Problem set:
a. In the passage on gravitational lensing, how much greater than the shear is the intrinsic ellipticity of galaxies typically?
b. Print the passage on gravitational lensing from "To measure this" to "caused by lensing.", copying the words without any change.
(Passage shown Opens)
The field was pioneered by J. Anthony Tyson in the 1990s.

== Methodology ==

Distortions of the type produced by lensing, acting on circles and a distribution of ellipses similar to that of real galaxies. The distortion shown here is greatly exaggerated relative to real astronomical systems.

Gravitational lensing acts as a coordinate transformation that distorts the images of background objects (usually galaxies) near a foreground mass. The transformation can be split into two terms, the convergence and shear. The convergence term magnifies the background objects by increasing their size, and the shear term stretches them tangentially around the foreground mass. Moreover, the higher order image distortion, which is called flexion can bend the galaxy images into arclets.

To measure this tangential alignment, it is necessary to measure the ellipticities of the background galaxies and construct a statistical estimate of their systematic alignment. The fundamental problem is that galaxies are not intrinsically circular, so their measured ellipticity is a combination of their intrinsic ellipticity and the gravitational lensing shear. Typically, the intrinsic ellipticity is much greater than the shear (by a factor of 3-300, depending on the foreground mass). The measurements of many background galaxies must be combined to average down this "shape noise". The orientation of intrinsic ellipticities of galaxies should be almost entirely random, so any systematic alignment between multiple galaxies can generally be assumed to be caused by lensing.
(Passage shown Closes)
(Supplied material Opens)
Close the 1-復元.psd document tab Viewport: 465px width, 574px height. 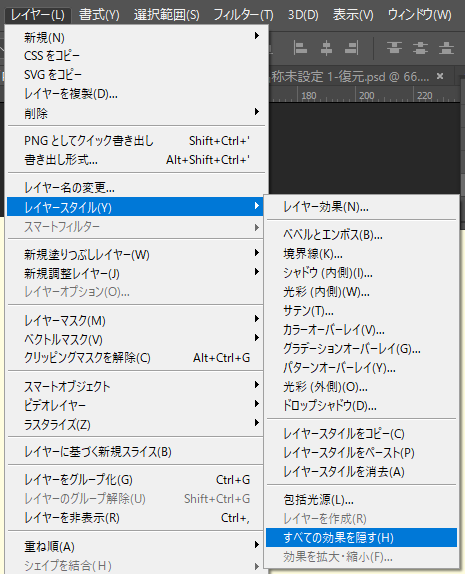(x=440, y=76)
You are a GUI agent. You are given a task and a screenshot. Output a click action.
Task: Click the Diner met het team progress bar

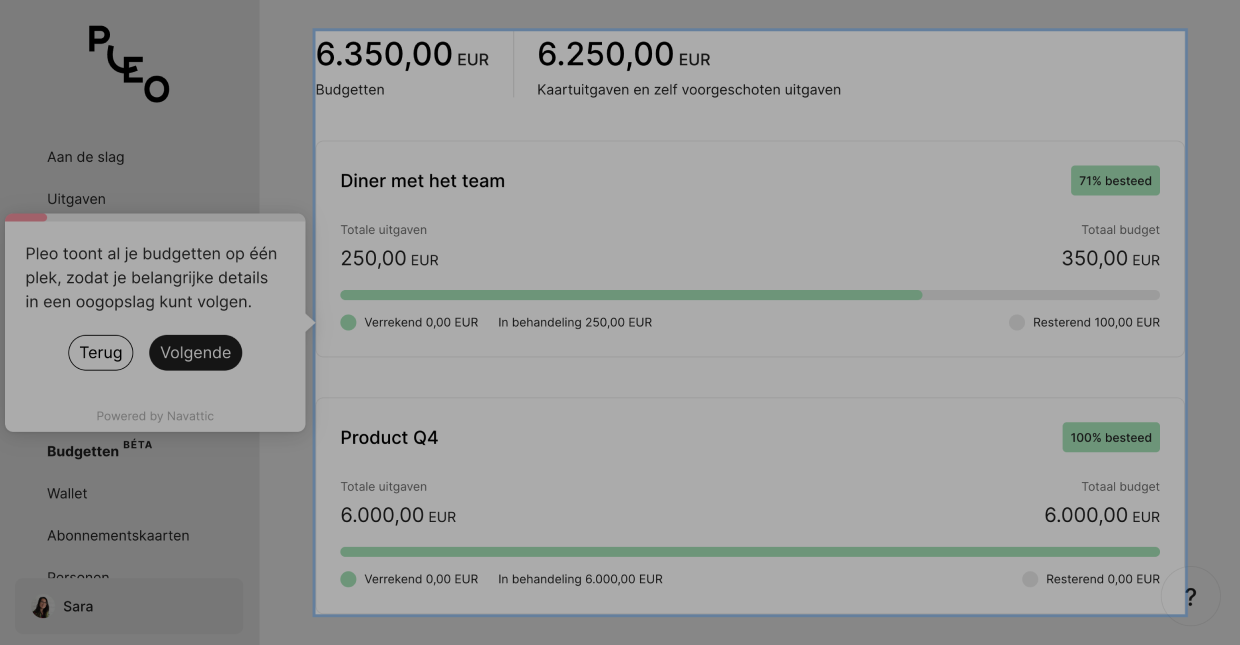[x=750, y=295]
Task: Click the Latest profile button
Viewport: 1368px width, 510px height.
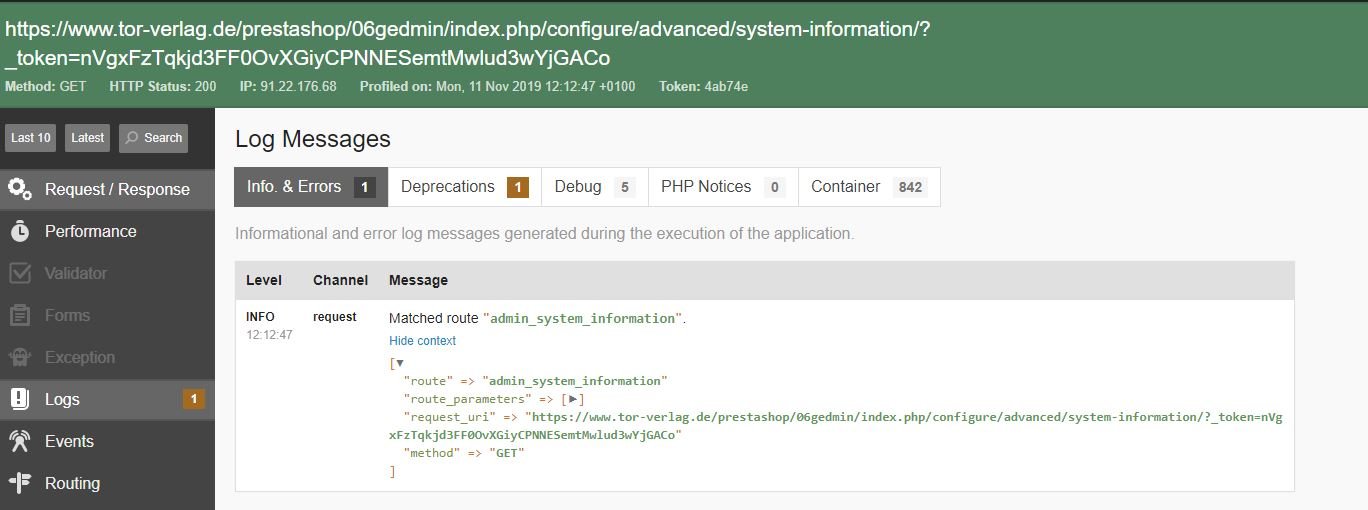Action: pyautogui.click(x=88, y=138)
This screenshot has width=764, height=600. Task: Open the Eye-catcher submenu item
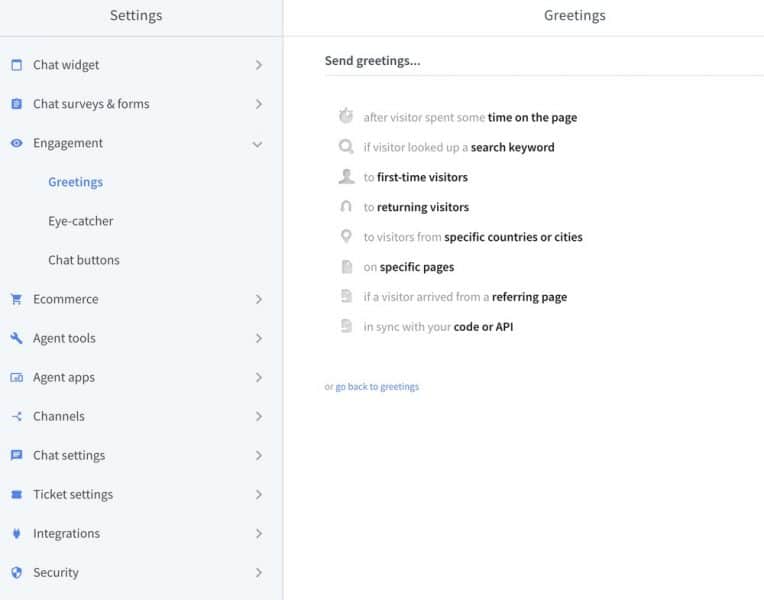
(Supplied material Closes)
List of answers:
a. By a factor of 3-300, depending on the foreground mass.

b.
To measure this tangential alignment, it is necessary to measure the ellipticities of the background galaxies and construct a statistical estimate of their systematic alignment. The fundamental problem is that galaxies are not intrinsically circular, so their measured ellipticity is a combination of their intrinsic ellipticity and the gravitational lensing shear. Typically, the intrinsic ellipticity is much greater than the shear (by a factor of 3-300, depending on the foreground mass). The measurements of many background galaxies must be combined to average down this "shape noise". The orientation of intrinsic ellipticities of galaxies should be almost entirely random, so any systematic alignment between multiple galaxies can generally be assumed to be caused by lensing.